Следующей проблемой является переход опытных предметников из гимназии в основную школу и, соответственно, концентрация более молодых и менее опытных, но в языковом смысле более компетентных учителей в гимназии. Разве при оценивании компетентности учителя химии или географии основным критерием являются его лингвистические способности? Если это и вправду так, то логично ли это?

Ярчайшим примером абсурдности ситуации является то обстоятельство, что в некоторых школах учителя эстонского языка «идут на повышение», становясь учителями географии из-за владения эстонским языком. В Нарве это якобы обычная практика. Как известно, география является предметом, который во всех русских школах следует преподавать на эстонском языке.

Мне самому география казалась лёгким предметом, однако я далёк от предположения, что это и в самом деле несложная дисциплина. Какая-то такая, которую может преподавать любой, главное – чтобы эстонским владел.

Одной из больших проблем для учителей русских школ при оценке их умения преподавать является непонимание ими того, что же всё-таки проверяют – владение эстонским языком или предметом? Ученик может на пятёрку продемонстрировать уровень понимания предмета на своём родном языке и лишь на слабую тройку – на государственном.

Основополагающим принципом педагогики является оценивание всё-таки знаний по предмету. В таком случае решение в пользу той или иной оценки принимается на основании реальных знаний ученика. Подчеркну, что речь идёт не об уроке эстонского языка.

Работающие в русских школах учителя инстинктивно скрывают плохое владение учениками государственным языком. Психологически это очень даже легко объяснимо. Под сомнение может быть поставлена компетентность самих учителей (предметом владеет, эстонским нет, а значит – профнепригоден!), что может привести к возникновению дополнительных проблем и лишнему стрессу у их учеников.

По оценке некоторых учителей из русских школ, у 70-75% русских ребят, поступивших в гимназию, эстонский язык настолько плох, что они не в состоянии понять предмет. По этой причине треть урока уходит на перевод преподаваемой дисциплины на русский язык.

Наша система образования не способствует билингвальности нового поколения русских ребят. Нынешнее постановление, согласно которому основной акцент на изучении эстонского языка должен делаться в гимназии, продуцирует лингвистических инвалидов – травмированных людей, которые теряют чувство уверенности, как только они вынуждены переходить на эстонский язык.
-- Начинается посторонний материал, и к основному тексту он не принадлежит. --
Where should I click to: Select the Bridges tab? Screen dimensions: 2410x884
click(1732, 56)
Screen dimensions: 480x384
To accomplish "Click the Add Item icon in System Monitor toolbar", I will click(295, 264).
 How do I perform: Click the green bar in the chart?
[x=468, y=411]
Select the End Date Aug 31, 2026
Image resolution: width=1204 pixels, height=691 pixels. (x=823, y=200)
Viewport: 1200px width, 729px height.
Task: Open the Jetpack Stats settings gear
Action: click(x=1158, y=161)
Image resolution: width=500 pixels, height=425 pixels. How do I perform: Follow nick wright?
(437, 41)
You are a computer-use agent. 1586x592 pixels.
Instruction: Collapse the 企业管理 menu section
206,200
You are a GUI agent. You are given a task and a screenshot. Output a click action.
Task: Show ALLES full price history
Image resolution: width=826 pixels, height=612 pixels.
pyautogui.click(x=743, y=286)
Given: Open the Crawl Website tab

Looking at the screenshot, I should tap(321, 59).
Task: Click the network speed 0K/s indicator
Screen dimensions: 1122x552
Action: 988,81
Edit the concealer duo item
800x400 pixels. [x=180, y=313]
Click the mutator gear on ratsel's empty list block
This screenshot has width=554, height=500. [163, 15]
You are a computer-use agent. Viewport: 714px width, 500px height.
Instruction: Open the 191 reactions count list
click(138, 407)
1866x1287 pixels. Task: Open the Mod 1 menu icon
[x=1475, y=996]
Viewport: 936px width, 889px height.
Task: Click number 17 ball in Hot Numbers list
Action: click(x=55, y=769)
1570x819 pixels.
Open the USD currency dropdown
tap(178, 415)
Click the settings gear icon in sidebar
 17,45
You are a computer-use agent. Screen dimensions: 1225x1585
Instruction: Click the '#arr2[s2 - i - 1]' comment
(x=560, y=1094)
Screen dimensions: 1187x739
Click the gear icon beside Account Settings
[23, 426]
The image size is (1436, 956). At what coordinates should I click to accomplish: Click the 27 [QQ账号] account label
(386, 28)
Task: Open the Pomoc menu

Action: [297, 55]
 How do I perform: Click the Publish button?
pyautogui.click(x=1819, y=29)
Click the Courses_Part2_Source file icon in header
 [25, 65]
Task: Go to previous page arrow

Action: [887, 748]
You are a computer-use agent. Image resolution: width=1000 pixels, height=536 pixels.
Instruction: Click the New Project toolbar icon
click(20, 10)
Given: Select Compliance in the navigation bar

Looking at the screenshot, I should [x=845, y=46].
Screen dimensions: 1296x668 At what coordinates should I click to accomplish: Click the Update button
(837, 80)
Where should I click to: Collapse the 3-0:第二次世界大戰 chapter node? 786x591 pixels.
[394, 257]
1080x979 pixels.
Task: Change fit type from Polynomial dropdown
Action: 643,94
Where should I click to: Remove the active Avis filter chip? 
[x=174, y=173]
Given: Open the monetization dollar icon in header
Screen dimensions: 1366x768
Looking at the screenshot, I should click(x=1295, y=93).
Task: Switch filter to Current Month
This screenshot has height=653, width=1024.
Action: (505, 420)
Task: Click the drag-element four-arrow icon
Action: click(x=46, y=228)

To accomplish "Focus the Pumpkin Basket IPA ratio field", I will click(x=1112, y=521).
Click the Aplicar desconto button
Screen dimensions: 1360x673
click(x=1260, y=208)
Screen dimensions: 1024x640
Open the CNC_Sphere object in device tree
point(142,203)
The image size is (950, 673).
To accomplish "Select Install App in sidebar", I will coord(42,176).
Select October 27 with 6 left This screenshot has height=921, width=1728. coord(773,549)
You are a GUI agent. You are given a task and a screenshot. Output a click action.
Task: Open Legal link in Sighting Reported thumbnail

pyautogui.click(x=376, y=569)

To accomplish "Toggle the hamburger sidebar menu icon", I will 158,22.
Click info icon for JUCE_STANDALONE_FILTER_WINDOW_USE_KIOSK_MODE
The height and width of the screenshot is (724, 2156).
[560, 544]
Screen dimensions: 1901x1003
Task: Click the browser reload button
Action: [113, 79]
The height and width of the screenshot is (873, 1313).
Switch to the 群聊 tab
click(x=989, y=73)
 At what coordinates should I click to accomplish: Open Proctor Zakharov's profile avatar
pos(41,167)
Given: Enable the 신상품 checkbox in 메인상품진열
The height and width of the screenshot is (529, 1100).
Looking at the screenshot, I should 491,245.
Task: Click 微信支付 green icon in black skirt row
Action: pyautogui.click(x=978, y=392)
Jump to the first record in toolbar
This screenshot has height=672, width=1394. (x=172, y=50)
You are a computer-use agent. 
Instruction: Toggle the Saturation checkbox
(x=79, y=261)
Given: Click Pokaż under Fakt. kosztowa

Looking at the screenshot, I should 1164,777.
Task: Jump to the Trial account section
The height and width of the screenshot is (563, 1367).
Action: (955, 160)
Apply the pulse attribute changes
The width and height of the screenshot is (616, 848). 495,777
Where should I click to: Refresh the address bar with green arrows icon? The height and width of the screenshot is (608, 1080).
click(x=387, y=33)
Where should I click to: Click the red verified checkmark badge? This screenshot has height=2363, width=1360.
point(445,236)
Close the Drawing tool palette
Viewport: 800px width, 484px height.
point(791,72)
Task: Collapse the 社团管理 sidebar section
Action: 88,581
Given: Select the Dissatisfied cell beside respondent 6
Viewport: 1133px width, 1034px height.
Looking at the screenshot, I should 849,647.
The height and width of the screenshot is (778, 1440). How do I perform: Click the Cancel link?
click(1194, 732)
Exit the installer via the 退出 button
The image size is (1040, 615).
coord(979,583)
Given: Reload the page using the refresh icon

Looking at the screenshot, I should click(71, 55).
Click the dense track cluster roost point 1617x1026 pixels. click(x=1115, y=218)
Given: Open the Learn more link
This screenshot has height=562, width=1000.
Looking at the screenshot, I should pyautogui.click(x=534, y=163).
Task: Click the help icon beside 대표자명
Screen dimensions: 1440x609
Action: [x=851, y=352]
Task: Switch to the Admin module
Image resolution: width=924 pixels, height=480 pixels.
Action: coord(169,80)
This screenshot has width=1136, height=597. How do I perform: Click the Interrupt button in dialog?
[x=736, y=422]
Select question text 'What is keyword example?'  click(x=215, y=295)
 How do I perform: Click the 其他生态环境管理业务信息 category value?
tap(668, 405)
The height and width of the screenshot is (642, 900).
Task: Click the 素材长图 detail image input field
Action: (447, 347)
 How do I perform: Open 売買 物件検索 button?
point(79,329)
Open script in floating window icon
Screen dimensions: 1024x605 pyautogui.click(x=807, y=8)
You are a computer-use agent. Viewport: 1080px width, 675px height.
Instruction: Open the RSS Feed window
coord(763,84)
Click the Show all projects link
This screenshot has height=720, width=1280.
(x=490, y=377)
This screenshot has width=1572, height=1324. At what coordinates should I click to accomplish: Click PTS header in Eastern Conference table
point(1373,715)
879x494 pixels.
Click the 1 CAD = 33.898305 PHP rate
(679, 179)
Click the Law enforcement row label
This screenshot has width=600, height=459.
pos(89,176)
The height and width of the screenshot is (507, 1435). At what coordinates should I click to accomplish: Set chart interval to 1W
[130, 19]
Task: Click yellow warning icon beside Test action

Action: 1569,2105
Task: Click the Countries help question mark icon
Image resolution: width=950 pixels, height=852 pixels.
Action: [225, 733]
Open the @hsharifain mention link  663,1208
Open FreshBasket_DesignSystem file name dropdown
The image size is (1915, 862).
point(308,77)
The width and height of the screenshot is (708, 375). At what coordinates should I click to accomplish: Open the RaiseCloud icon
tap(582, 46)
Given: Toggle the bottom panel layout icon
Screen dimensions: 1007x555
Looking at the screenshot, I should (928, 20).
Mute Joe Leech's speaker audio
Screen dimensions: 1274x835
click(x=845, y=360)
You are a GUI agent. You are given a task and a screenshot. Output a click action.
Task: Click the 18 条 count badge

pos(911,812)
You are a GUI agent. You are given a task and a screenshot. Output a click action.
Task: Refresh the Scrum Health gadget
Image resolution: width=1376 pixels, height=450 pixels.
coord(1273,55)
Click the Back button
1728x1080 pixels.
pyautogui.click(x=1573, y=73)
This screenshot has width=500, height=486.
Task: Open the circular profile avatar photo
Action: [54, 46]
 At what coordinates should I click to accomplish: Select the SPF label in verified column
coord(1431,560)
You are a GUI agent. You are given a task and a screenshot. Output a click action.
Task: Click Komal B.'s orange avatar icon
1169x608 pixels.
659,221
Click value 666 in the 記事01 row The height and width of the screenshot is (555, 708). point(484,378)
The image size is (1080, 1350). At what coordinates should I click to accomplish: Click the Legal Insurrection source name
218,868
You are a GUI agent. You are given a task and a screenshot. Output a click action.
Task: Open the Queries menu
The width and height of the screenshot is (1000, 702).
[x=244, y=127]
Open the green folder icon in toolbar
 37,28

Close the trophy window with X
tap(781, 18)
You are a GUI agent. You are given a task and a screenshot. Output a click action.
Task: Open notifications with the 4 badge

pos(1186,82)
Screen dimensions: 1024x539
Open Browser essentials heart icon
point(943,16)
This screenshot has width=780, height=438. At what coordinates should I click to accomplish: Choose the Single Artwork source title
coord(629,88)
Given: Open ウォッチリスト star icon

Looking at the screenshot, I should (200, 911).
Я не очень понимаю, почему до последнего вздоха пытаются защитить модель 60:40? Почему бы не начать двигаться к билингвальности уже с детского сада или начальной школы?

Подозреваю, что ответ кроется в неспособности государства обеспечить все русскоязычные учебные заведения педагогическими кадрами, которые в идеале были бы сами двуязычными людьми или хотя бы блестяще владели государственным языком.

Так вот и перекладывается лингвистическая ответственность „per aspera ad astra“ («через тернии к звёздам» – Ред.) на плечи самих учеников. От шестилетнего ребёнка нельзя потребовать, чтобы он самостоятельно выучил чужой для него язык. От 16-летнего уже можно.

От 24-летнего даже нужно. Если он не справляется с изучением языка, то обычно звучат обвинения в недостаточной мотивации и лености. В худшем случае прямолинейно озвучиваются заявления расистского характера.

Перевод русских школ на эстонский язык обучения – это очередное доказательство того, что там, где речь заходит о национальностях, заканчивается действие аристотелевской логики. При этом хуже всего то, что русскоязычные люди склонны считать, что нелогичность преподавания государственного языка – это злой умысел.

Как бы то ни было, но двуязычных детей при такой системе точно не появится. Таких, как билингвальные шведские ребята в Финляндии.